▶ [Problem description]: Write out the entries again exactly as they are given.

▶ [Extracted material]:
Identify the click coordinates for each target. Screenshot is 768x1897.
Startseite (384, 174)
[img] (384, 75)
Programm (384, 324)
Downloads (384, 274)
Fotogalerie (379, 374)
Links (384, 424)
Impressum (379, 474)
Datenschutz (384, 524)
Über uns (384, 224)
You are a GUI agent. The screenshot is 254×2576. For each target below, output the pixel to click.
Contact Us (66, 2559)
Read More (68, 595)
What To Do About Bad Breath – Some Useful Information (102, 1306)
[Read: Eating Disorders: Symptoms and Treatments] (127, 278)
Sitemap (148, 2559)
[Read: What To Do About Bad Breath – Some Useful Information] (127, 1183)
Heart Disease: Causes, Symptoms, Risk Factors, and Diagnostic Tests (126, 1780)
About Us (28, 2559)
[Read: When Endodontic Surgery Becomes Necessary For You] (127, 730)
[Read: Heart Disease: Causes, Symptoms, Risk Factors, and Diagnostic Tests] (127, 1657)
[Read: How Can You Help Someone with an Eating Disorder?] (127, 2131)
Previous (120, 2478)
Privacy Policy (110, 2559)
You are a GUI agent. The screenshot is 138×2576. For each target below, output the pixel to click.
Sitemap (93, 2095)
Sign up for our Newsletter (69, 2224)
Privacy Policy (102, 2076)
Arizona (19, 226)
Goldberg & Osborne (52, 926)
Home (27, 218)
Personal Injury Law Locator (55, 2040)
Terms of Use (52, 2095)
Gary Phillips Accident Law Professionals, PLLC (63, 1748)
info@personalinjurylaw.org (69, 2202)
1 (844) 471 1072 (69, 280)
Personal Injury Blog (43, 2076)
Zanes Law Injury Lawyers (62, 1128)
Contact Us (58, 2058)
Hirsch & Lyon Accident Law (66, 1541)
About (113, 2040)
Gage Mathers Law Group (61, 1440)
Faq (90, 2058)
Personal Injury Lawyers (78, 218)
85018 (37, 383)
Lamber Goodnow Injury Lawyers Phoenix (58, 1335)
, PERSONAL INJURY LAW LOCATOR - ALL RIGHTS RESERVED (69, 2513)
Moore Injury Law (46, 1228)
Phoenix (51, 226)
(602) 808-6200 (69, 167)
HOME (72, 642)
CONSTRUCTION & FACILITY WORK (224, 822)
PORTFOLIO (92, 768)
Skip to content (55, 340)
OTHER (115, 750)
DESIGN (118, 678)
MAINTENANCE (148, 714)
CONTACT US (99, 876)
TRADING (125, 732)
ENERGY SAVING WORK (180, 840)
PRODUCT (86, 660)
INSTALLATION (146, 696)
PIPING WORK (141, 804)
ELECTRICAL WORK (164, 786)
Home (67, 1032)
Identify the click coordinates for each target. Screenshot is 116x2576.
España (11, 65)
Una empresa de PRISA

▶ [Worked solution]:
Identify the click coordinates for each target. Screenshot is 768x1897.
Startseite (384, 174)
[img] (384, 75)
Programm (384, 324)
Downloads (384, 274)
Fotogalerie (379, 374)
Links (384, 424)
Impressum (379, 474)
Datenschutz (384, 524)
Über uns (384, 224)
You are a GUI agent. The screenshot is 254×2576. For each target below, output the pixel to click.
Contact Us (66, 2559)
Read More (68, 595)
What To Do About Bad Breath – Some Useful Information (102, 1306)
[Read: Eating Disorders: Symptoms and Treatments] (127, 278)
Sitemap (148, 2559)
[Read: What To Do About Bad Breath – Some Useful Information] (127, 1183)
Heart Disease: Causes, Symptoms, Risk Factors, and Diagnostic Tests (126, 1780)
About Us (28, 2559)
[Read: When Endodontic Surgery Becomes Necessary For You] (127, 730)
[Read: Heart Disease: Causes, Symptoms, Risk Factors, and Diagnostic Tests] (127, 1657)
[Read: How Can You Help Someone with an Eating Disorder?] (127, 2131)
Previous (120, 2478)
Privacy Policy (110, 2559)
You are a GUI agent. The screenshot is 138×2576. For each target below, output the pixel to click.
Sitemap (93, 2095)
Sign up for our Newsletter (69, 2224)
Privacy Policy (102, 2076)
Arizona (19, 226)
Goldberg & Osborne (52, 926)
Home (27, 218)
Personal Injury Law Locator (55, 2040)
Terms of Use (52, 2095)
Gary Phillips Accident Law Professionals, PLLC (63, 1748)
info@personalinjurylaw.org (69, 2202)
1 (844) 471 1072 (69, 280)
Personal Injury Blog (43, 2076)
Zanes Law Injury Lawyers (62, 1128)
Contact Us (58, 2058)
Hirsch & Lyon Accident Law (66, 1541)
About (113, 2040)
Gage Mathers Law Group (61, 1440)
Faq (90, 2058)
Personal Injury Lawyers (78, 218)
85018 (37, 383)
Lamber Goodnow Injury Lawyers Phoenix (58, 1335)
, PERSONAL INJURY LAW LOCATOR - ALL RIGHTS RESERVED (69, 2513)
Moore Injury Law (46, 1228)
Phoenix (51, 226)
(602) 808-6200 (69, 167)
HOME (72, 642)
CONSTRUCTION & FACILITY WORK (224, 822)
PORTFOLIO (92, 768)
Skip to content (55, 340)
OTHER (115, 750)
DESIGN (118, 678)
MAINTENANCE (148, 714)
CONTACT US (99, 876)
TRADING (125, 732)
ENERGY SAVING WORK (180, 840)
PRODUCT (86, 660)
INSTALLATION (146, 696)
PIPING WORK (141, 804)
ELECTRICAL WORK (164, 786)
Home (67, 1032)
Identify the click coordinates for each target. Screenshot is 116x2576.
España (11, 65)
Una empresa de PRISA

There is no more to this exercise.